Culture is built from the ground up. But that’s not always how the decisions are made.
If you work in the arts for any period of time, after a while you sort of ‘sense’ that culture is filled with ‘gatekeepers’ – decision-makers who control the tiny resources allocated to arts and culture. These gatekeepers, often heavily influenced politically, define and control what gets made. In a situation where many activities are is monetised, like in Australia, there is just too much poverty outside of that all-pervasive logic. Increasingly, the gatekeepers are intertwined with Big Tech. Things that should probably exist outside the sphere of money, things that are pre-requisites to art – like ‘time’, ‘empathy’, or ‘attention’– are translated into categories of numerical value, with Big Tech at the sharp end of this weaponisation.
There is a lot of focus on the politics of gatekeepers – particularly their perceived biases – as identity groups reach for more visibility and representation. There is less focus on the problem of their existence itself. The concept of ‘gatekeeper’ is a particular manifestation of cultural power. It puts the artist in position of ‘someone to be decided upon’, using a set of subjective (arbitrary) criteria.
Artists have different approaches to this powerless position. Some of this negotiation is a healthy process of reviewing the aesthetic criteria for art, which should always be under review. Some of it heads in a strange direction, one very emotional, and something like a desperate reaction to this powerlessness.
Here the artist finds a match in contemporary labour trends, where the objective is, as much as possible, to avoid doing labour at all, while climbing the hierarchy of decision-making. The perfect position for today’s neoliberal individual is as a type of managerial ‘overlord’. The objective is to keep a clean image, to be attractive to funders, institutions (and, increasingly, to algorithms). It is to become this ‘gatekeeper’, and to avoid at all costs the position of asking (or demanding) for the gate to be opened – very much like Oliver Twist in the beginning of the movie OLIVER!, we are holding out our hands, pleading for more. As an artist, you don’t wanna be Oliver Twist – you wanna be Mr. Bumble.

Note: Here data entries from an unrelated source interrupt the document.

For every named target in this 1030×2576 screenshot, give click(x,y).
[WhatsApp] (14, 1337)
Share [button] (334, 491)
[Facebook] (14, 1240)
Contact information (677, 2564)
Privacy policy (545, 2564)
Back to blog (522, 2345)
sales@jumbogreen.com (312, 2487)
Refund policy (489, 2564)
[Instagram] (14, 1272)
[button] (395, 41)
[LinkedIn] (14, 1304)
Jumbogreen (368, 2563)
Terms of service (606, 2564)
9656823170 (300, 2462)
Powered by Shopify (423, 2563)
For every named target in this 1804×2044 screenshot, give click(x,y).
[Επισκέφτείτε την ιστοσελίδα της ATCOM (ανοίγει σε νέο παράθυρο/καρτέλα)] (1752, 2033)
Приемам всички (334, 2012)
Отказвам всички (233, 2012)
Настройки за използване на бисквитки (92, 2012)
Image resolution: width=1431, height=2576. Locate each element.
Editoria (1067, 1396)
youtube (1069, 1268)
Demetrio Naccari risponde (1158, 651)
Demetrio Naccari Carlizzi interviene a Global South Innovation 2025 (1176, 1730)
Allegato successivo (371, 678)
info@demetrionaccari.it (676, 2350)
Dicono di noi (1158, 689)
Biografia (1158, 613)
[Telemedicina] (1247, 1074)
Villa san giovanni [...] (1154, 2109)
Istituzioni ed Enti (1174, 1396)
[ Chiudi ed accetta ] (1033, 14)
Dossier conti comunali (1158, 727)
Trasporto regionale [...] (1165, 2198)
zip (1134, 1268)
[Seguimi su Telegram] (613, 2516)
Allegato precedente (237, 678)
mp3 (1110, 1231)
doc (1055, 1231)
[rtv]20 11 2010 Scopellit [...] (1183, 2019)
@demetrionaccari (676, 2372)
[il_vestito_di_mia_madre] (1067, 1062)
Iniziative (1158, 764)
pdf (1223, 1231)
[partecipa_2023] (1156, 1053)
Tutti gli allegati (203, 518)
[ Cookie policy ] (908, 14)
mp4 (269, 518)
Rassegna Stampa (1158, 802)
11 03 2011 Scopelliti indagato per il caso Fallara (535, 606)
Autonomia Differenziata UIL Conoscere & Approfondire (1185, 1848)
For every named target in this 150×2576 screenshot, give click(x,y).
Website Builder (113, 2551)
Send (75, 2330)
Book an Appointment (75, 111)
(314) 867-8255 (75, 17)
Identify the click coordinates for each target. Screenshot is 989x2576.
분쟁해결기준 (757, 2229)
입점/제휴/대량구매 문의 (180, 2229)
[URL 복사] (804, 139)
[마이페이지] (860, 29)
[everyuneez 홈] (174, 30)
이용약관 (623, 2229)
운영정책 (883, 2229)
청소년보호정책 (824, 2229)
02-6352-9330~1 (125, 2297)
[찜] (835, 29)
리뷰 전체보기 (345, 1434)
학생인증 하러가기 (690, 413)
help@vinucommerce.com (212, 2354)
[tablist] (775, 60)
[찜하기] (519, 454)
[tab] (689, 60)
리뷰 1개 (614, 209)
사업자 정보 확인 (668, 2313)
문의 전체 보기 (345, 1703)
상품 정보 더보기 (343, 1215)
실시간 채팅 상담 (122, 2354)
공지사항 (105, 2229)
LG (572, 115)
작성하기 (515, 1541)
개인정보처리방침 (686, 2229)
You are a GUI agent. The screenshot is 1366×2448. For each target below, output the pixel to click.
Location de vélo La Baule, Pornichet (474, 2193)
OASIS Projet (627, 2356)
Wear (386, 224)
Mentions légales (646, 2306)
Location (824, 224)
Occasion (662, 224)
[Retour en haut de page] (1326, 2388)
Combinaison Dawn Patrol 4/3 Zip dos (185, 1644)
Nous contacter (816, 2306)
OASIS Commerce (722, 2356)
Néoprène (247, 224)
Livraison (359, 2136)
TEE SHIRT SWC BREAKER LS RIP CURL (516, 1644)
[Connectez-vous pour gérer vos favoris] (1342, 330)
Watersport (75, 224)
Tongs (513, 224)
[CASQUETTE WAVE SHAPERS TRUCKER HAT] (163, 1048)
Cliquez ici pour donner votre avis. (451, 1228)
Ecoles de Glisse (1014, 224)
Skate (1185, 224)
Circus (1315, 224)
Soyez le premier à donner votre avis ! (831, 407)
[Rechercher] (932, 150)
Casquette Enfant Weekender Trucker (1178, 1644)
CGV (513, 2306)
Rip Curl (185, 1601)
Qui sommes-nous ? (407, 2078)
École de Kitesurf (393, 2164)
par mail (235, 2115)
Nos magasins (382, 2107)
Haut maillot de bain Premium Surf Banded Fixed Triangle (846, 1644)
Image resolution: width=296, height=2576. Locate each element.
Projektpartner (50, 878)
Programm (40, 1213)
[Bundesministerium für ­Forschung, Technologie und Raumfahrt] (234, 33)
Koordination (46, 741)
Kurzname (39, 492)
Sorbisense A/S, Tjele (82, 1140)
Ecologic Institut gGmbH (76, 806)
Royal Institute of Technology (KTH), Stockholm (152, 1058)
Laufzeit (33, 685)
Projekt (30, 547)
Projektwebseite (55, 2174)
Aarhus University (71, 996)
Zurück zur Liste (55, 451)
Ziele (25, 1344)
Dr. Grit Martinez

We received a lot of applications for Faki Festival, and a lot of them were very valid projects. Those artists that were deeply engaged in ‘the shit’ of culture were the ones the selection committee gravitated towards, because that is, in some way, what the festival is about. Faki is an intervention on the ground level – it is not, and does not aspire to be, a purification of the artistic process into something beautiful, and sellable for an audience. Likewise, selectors are not somehow ‘right’ in their selections. Rather, we shape the situation in a particular way – we offer a direction.
I have seen other organisations such as Onassis adopt a ‘no rejections’ policy as a radical approach to circumventing entirely the politics of selections – opting instead for a radically inclusive curation that emphasises community-building and solidarity, which includes even those not selected. In a situation where the foundations of performance arts – togetherness, assembly, human contact – are in the process of disappearing, this seems like a valid option. Participating in this cut-throat race to the bottom seems absurd in a destroyed situation – where 90% of income for performing arts has been destroyed, and with it traditions, practices, movements.
This is the perfect time to offer a Faki Festival that promises to provoke as much as is promises to salvage what is left of performing arts institutions, which have soaked up a lot of the rescue funding.